Thread: Big problem with sql update operation
Recently I've wrote few pgSql procedures that generates invoices and store it in postgres table. Small test has shown that there is performance problem. I've thought that string operation in pgsql are not perfect but it has appeared that 90% of time program waste on very simple update. Below is my simplified procedures: CREATE TABLE group_fin_account_tst ( group_fin_account_tst_id BIGSERIAL PRIMARY KEY, credit NUMERIC(8,2) DEFAULT 0.00 NOT NULL ) ; ALTER TABLE group_fin_account_tst OWNER TO freeconetadm; INSERT INTO group_fin_account_tst (credit) VALUES (4); CREATE OR REPLACE FUNCTION test() RETURNS void AS $BODY$ DECLARE BEGIN FOR v_i IN 1..4000 LOOP UPDATE group_fin_account_tst SET credit = v_i WHERE group_fin_account_tst_id = 1; -- for real procedure I update different rows END LOOP; END; $BODY$ LANGUAGE 'plpgsql' VOLATILE; ALTER FUNCTION test() OWNER TO freeconetadm; select test(); The strange thing is how program behave when I increase number of iteration.

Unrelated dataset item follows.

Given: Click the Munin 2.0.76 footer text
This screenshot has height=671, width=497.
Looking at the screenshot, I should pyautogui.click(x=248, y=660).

Below my results (where u/s is number of updates per second) On windows 500 - 0.3s(1666u/s) 1000 - 0.7s (1428u/s) 2000 - 2.3s (869u/s) 4000 - 9s (444u/s) 8000 -29s (275u/s) 16000-114s (14u/s) On linux: 500 - 0.5s(1000u/s) 1000 - 1.8s (555u/s) 2000 - 7.0s (285u/s) 4000 - 26s (153u/s) 8000 -101s (79u/s) 16000-400s (40u/s) On both systems relation between number of iteration and time is strongly nonlinear! Do you know what is a problem? Is it possible to commit transaction inside pgsql procedure because I think that maybe transaction is too long? Regards Michal Szymanski http://blog.szymanskich.net
Michal Szymanski <szymanskim@datera.pl> writes: > CREATE OR REPLACE FUNCTION test() > RETURNS void AS > $BODY$ > DECLARE > BEGIN > FOR v_i IN 1..4000 LOOP > UPDATE group_fin_account_tst SET > credit = v_i > WHERE group_fin_account_tst_id = 1; -- for real procedure I > update different rows Does updating the *same* record 4000 times per transaction reflect the real behavior of your application? If not, this is not a good benchmark. If so, consider redesigning your app to avoid so many redundant updates. (For the record, the reason you see nonlinear degradation is the accumulation of tentatively-dead versions of the row, each of which has to be rechecked by each later update.) regards, tom lane
Tom Lane wrote: > Michal Szymanski <szymanskim@datera.pl> writes: > >> CREATE OR REPLACE FUNCTION test() >> RETURNS void AS >> $BODY$ >> DECLARE >> BEGIN >> FOR v_i IN 1..4000 LOOP >> UPDATE group_fin_account_tst SET >> credit = v_i >> WHERE group_fin_account_tst_id = 1; -- for real procedure I >> update different rows >> > > Does updating the *same* record 4000 times per transaction reflect the > real behavior of your application? If not, this is not a good > benchmark. If so, consider redesigning your app to avoid so many > redundant updates. > > Real application modifiy every time modify different row. > (For the record, the reason you see nonlinear degradation is the > accumulation of tentatively-dead versions of the row, each of which has > to be rechecked by each later update.) > > There is another strange thing. We have two versions of our test environment one with production DB copy and second genereated with minimal data set and it is odd that update presented above on copy of production is executing 170ms but on small DB it executing 6s !!!! Michal Szymanski http://blog.szymanskich.net
Michal Szymanski wrote: > Tom Lane wrote: > >(For the record, the reason you see nonlinear degradation is the > >accumulation of tentatively-dead versions of the row, each of which has > >to be rechecked by each later update.) > > > There is another strange thing. We have two versions of our test > environment one with production DB copy and second genereated with > minimal data set and it is odd that update presented above on copy of > production is executing 170ms but on small DB it executing 6s !!!! How are you vacuuming the tables? -- Alvaro Herrera http://www.advogato.org/person/alvherre "El conflicto es el camino real hacia la unión"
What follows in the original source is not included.